**Quoted text**.
W3C home > Mailing lists > Public > public-xg-webid@w3.org > January 2012

Re: rdfa parsing issue -- was: fixed https://foafssl.org/test/WebId

From: Henry Story <henry.story@bblfish.net>
Date: Sun, 8 Jan 2012 19:55:10 +0100
Cc: "public-xg-webid@w3.org XG" <public-xg-webid@w3.org>, Damian Steer <pldms@mac.com>
Message-Id: <733D4B37-56D1-4C90-AB87-371DCB97E107@bblfish.net>
To: Jürgen Jakobitsch <j.jakobitsch@semantic-web.at>

On 8 Jan 2012, at 19:18, Jürgen Jakobitsch wrote:

> hi henry,
> 
> my rdfa test profile [1] now passes tests on your site [2].

Great. Even with the #j ? ;-)

> its also so fast, that i infer, that the catalog is working, right?

In fact I have not added the catalog code. I have added code to monitor outward connections to see if those were being called at all. Because I wanted to be able to be able to duplicate the issue before fixing it - since otherwise there is no way for me to know if any fixes I apply fix anything. 

So I'll keep monitoring the server until I can duplicate the problem, then apply the fix.

It could be that upgrading to the latest Jena on the Apache source code fixed something...

**Given request**. According to the mailing list message, what code did Henry Story add instead of the catalog code? The records are separate material and are not part of the mailing list message.

**Records supplied**.
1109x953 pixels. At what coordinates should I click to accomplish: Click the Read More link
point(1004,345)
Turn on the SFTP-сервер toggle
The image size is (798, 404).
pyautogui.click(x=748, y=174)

==

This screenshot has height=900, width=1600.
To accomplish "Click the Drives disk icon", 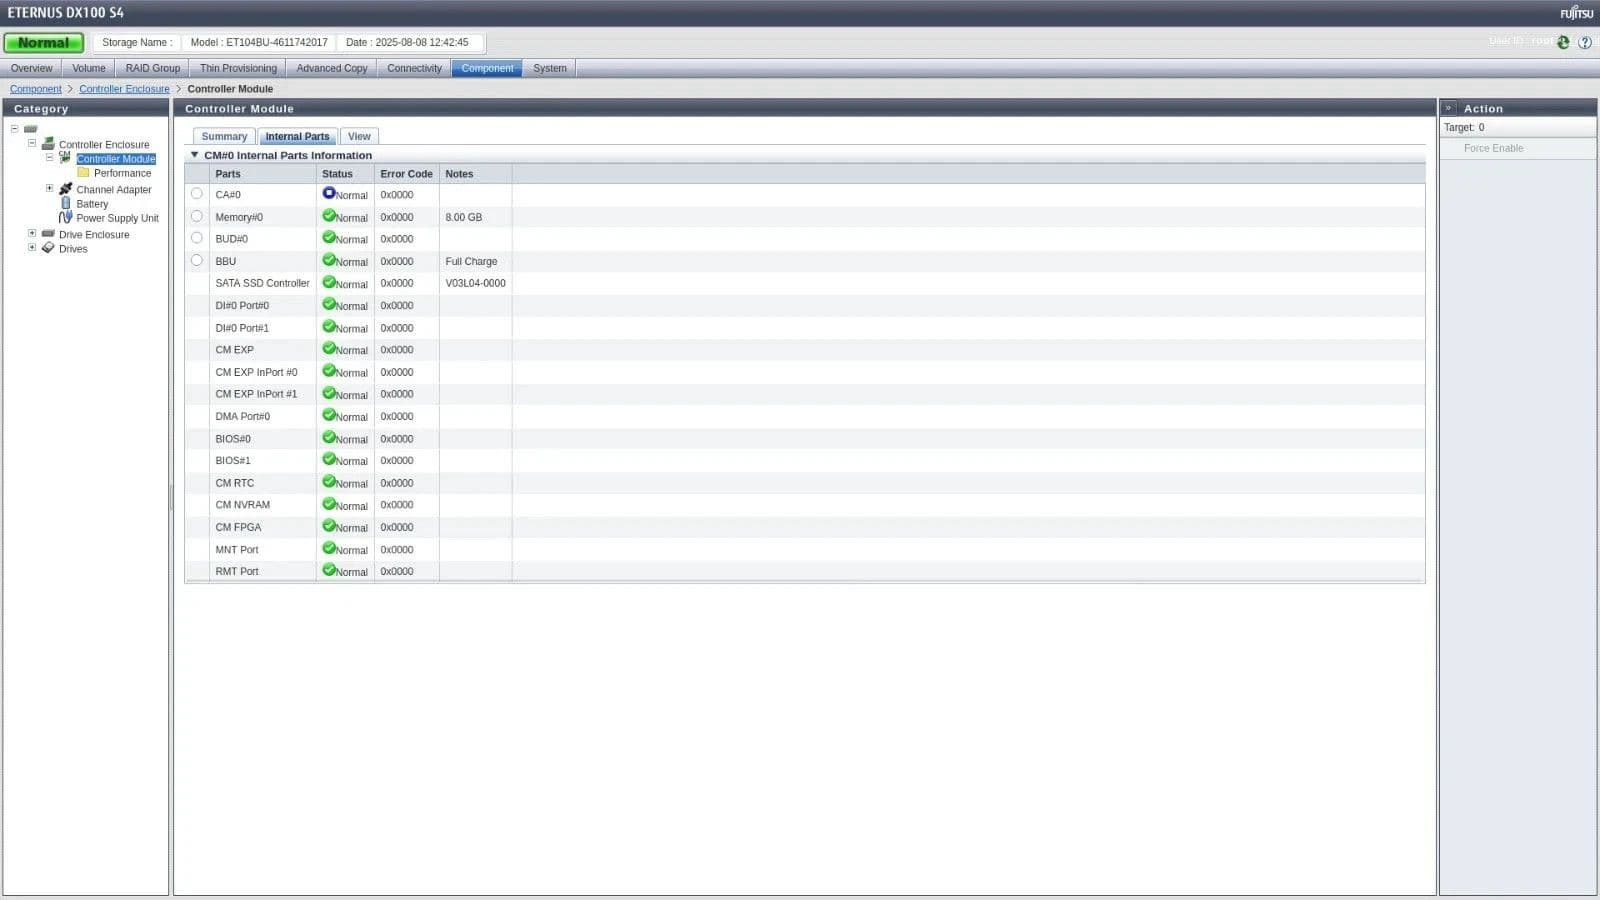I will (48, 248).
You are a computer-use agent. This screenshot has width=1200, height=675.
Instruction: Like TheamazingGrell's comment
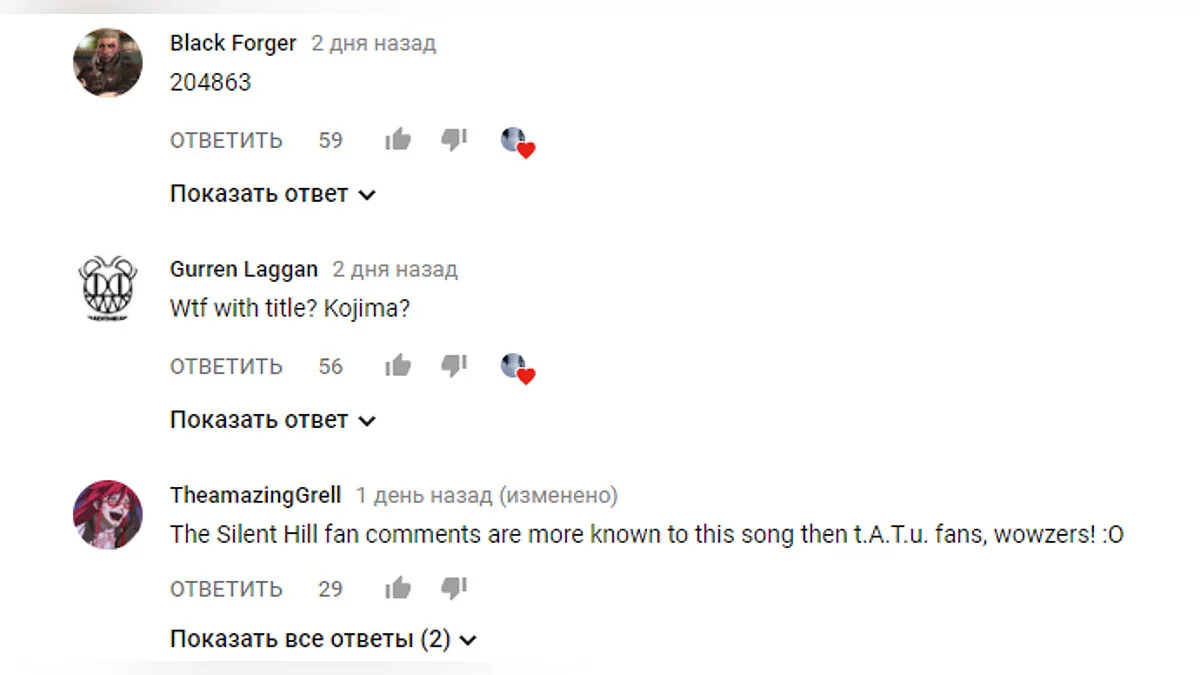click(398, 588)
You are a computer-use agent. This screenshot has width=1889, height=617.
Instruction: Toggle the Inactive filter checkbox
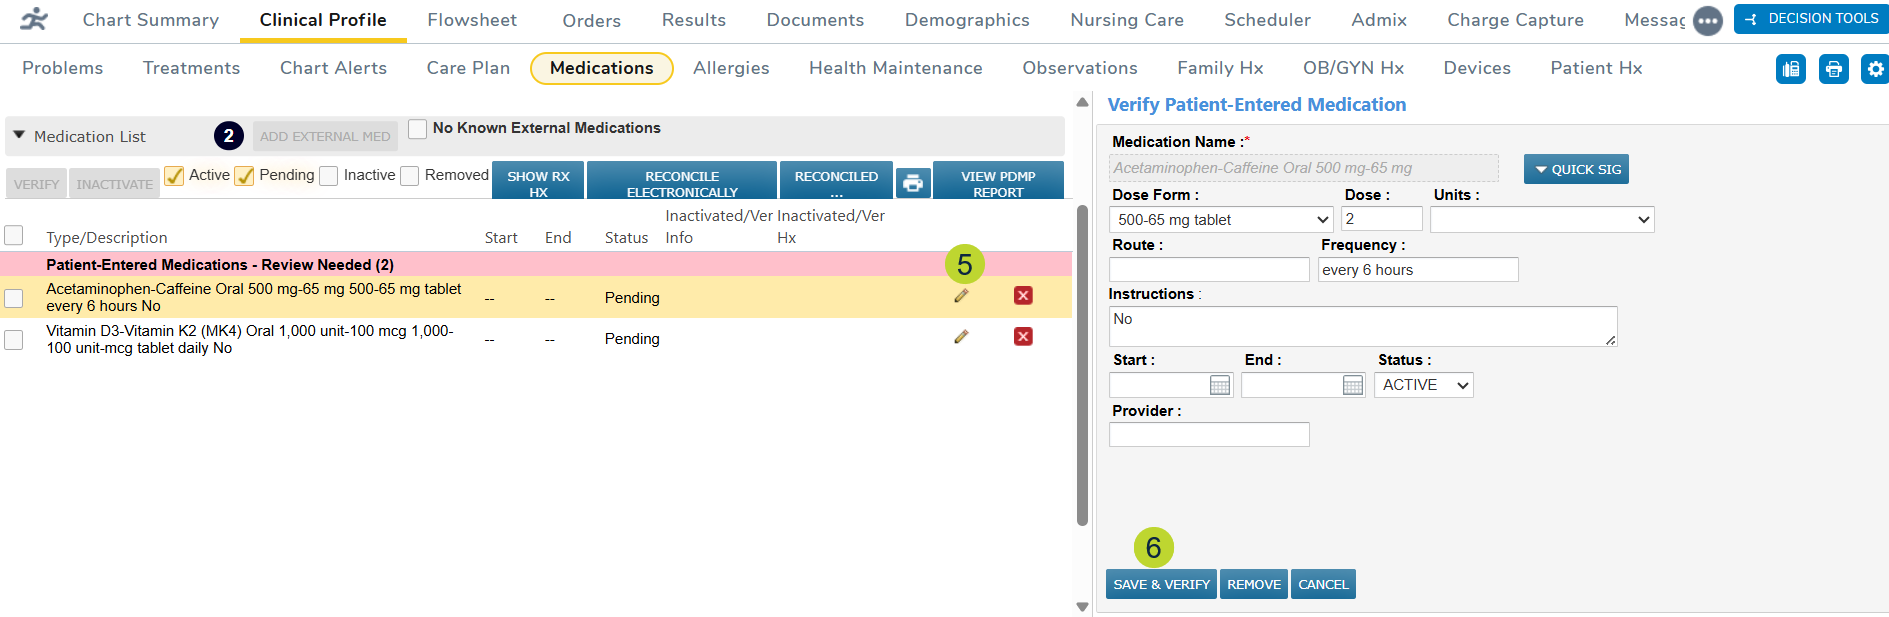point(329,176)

**Correct answer**. He added code to monitor outward connections to see if those were being called at all.